Yassine Jamali, vétérinaire et agriculteur à El Kelâa des Sraghna, dans la région Marrakech-Safi, constate, lui aussi, que les effets de la crise sanitaire pèsent moins dans la balance que ceux de la sécheresse. « Les gens ont été incontestablement beaucoup plus impactés par la très mauvaise récolte céréalière que par le Covid. Bien sûr, ils ont été impactés dans leur quotidien par le fait qu’il n’y avait plus de marchés hebdomadaires. Or ce sont les lieux où ils s’approvisionnent et vendent leurs produits, leur bétail, pour avoir un peu de visibilité et faire tourner la marmite. Sur cela, oui, ça a été difficile. D’ailleurs, à partir du moment où on a levé l’interdiction sur les marchés hebdomadaires, la vie a repris son cours. Mais même si je n’irais pas jusqu’à dire que la population ne s’est pas rendue compte qu’il y avait une pandémie, il faut dire que dans une région aride, la pluie compte beaucoup plus que toute autre chose. La crise sanitaire passe au second plan. Le Covid-19 est arrivé en 2020, lors d’une très mauvaise année climatique qui suivait deux mauvaises années. C’était donc la troisième mauvaise année, et c’était beaucoup plus grave que le Covid. Heureusement, l’année 2021 a été très bonne sur le plan pluviométrique. Cela a masqué les effets de la crise sanitaire », raconte-t-il à Médias24.

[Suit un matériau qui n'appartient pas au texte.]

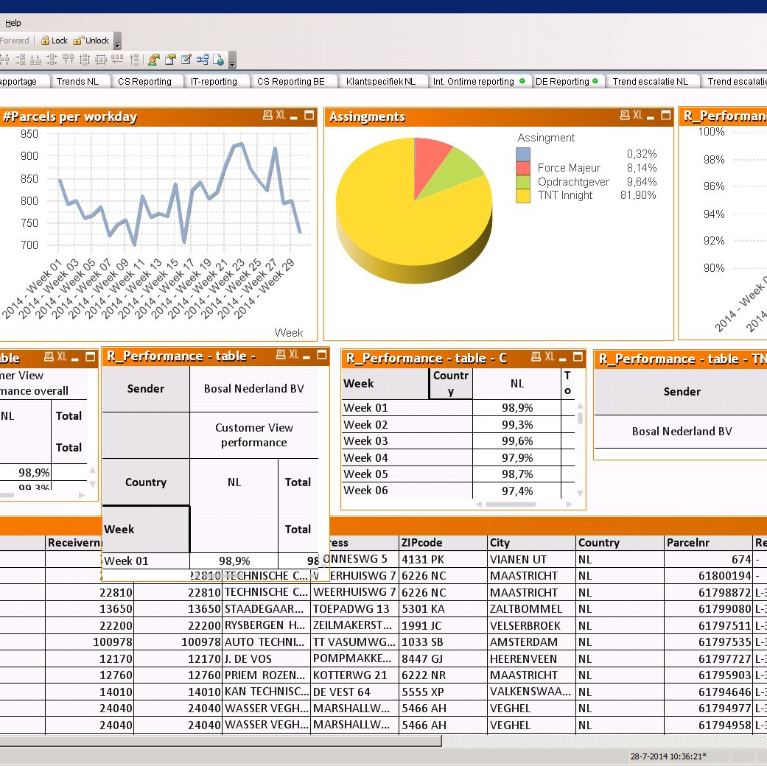Viewport: 767px width, 766px height.
Task: Click the orange New Sheet Object folder icon
Action: click(x=172, y=59)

Il ajoute : « En termes de déplacement, j’ai entendu dire que des exploitants agricoles avaient eu du mal à avoir des ouvriers puisque les déplacements, en période de confinement, étaient très limités. Chez nous, on ne s’en est pas rendu compte parce que les déplacements se font à toute petite échelle. Les gens viennent d’un rayon de 8 km maximum ; il n’y a donc eu aucun souci pour se déplacer. »

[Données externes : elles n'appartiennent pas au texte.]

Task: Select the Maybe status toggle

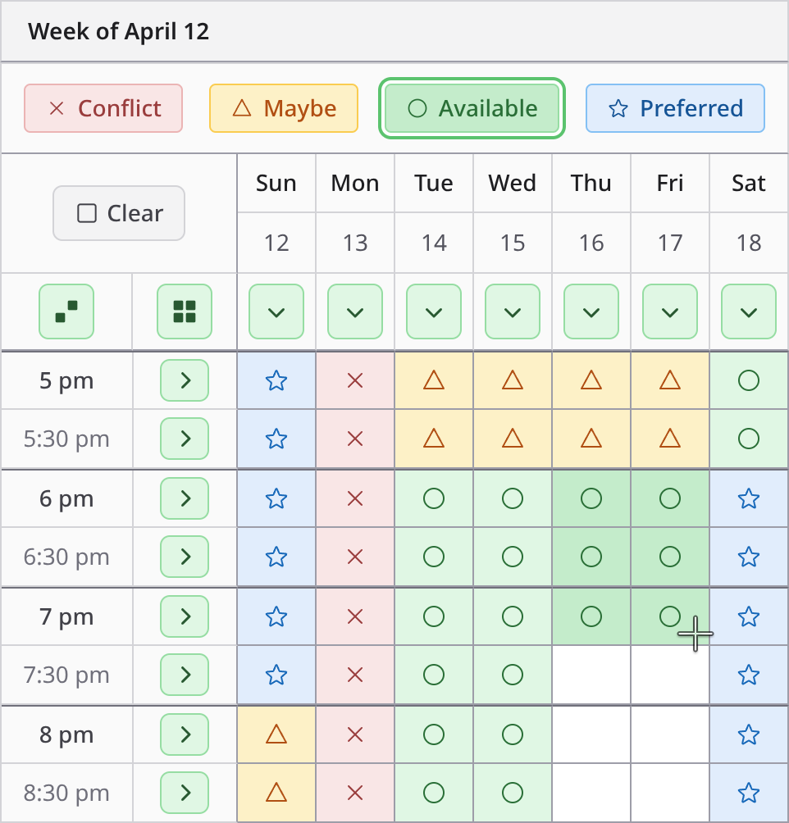Action: 284,107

Des propos qui rejoignent ceux formulés par Mohamed Mahdi, lorsqu’il explique que « le paysan a été confiné à sa manière, dans son douar et pas dans son foyer. Le monde rural a le privilège du grand espace et de la liberté du mouvement que requièrent les activités quotidiennes des femmes et des hommes pour nourrir le bétail, irriguer les champs, entretenir les plantes, etc. ; activités qui ne peuvent être remises à plus tard. Si bien que le confinement n’a suspendu ni l’activité agricole, ni la vie communautaire ».

Désormais, place à la vaccination. « Les gens vont se faire vacciner au dispensaire du village », explique Yassine Jamali, qui salue un système vaccinal « très fluide, très bien organisé ».